Lewis Gonzalez has caught his first big break. After compiling an undefeated MMA record of 8-0 in less than two years, the 'Lethal' Turlock native has moved from regional fighter to the big leagues with the recent signing of a six-fight contract with the upstart World Series of Fighting.
After defeating Emmanuel Sanchez last month, Gonzalez was approached by a number of fighting leagues including Bellator and the Resurrection Fighting Alliance. For the first time in his professional career Gonzalez had several paths to choose from on his journey to the national stage, and the WSOF proved to be the perfect fit.
“It was kind of cool because we got to sit back and wait on what they were offering,” Gonzalez said. “We went with the route that was most secure and in the end it was World Series of Fighting.”
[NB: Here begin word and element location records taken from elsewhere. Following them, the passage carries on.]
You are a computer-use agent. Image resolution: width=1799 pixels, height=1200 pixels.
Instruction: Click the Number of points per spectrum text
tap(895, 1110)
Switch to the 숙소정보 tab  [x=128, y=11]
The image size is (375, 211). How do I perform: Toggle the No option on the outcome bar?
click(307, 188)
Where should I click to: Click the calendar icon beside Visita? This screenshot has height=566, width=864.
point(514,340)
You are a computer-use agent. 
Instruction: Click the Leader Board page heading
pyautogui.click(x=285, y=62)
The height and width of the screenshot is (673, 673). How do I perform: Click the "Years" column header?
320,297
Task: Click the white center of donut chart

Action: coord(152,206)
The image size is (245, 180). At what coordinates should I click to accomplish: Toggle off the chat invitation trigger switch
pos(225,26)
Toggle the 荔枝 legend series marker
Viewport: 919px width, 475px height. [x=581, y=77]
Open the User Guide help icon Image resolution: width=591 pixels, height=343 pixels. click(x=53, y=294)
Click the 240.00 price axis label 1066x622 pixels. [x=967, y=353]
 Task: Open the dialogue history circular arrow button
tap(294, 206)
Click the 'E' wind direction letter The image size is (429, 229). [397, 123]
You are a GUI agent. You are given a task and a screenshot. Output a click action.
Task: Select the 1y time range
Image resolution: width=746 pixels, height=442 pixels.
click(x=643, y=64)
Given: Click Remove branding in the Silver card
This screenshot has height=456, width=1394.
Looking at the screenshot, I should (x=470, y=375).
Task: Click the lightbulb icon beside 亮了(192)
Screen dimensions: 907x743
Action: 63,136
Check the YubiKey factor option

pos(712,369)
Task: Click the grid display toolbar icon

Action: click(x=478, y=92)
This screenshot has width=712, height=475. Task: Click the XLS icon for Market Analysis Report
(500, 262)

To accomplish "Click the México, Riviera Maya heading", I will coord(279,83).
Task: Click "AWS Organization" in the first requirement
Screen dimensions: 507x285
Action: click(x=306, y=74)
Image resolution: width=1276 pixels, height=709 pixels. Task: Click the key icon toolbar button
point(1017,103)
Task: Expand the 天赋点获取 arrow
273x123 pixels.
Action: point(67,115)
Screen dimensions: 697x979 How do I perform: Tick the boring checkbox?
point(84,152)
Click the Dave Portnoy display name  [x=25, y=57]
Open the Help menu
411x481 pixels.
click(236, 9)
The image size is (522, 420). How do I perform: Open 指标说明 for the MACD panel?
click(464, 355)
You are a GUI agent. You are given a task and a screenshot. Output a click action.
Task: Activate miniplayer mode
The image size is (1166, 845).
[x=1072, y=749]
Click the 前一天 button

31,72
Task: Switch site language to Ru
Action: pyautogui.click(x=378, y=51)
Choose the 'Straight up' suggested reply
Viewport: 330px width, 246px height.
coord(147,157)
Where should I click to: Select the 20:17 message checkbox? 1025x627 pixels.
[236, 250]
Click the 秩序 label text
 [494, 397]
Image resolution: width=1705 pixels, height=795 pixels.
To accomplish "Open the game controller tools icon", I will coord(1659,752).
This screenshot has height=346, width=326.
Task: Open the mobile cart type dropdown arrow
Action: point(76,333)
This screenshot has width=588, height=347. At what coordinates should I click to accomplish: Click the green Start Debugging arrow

Mere weeks after letting the ink dry on his first major contract, Gonzalez’ first fight with his new league was announced. In a little over a month, on Aug. 10, Gonzalez will face fellow Lightweight Antonio “Mandingo” McKee (28-5-2) in Ontario, Calif.
McKee will be the most experienced fighter to face off against Gonzalez yet, something the former Bulldog wrestler will have to get accustomed to on the bigger stage. In addition to the increased level of competition, Gonzalez can expect a substantial pay bump and will be able to direct all his focus on the fight instead of having to sell tickets for a paycheck. Gonzalez also has the opportunity to spread his name across the country and even the world if his success continues as the main cards of the WSOF will be televised on NBC Sports.
“Knowing that I’m secure and locked down, just as long as I perform, is a good feeling,” Gonzalez said. “Being on the big stage, I can see the light at the end of the tunnel now. I’m not going to be just known in the region, I’m going to be known nationwide.”
It didn’t take long for Gonzalez to move up the MMA ladder, but he hasn’t reached his plateau yet. There are still more fights to be won, more blood and sweat to be shed, and more doors to be opened on the way to the apex of the MMA world—the UFC.
“I have buddies who got into the UFC within a year of being pro, but most people have been fighting pro for four or five years and they’re still fighting regionally,” Gonzalez said. “It’s a big accomplishment; I’m excited to see what the future holds.”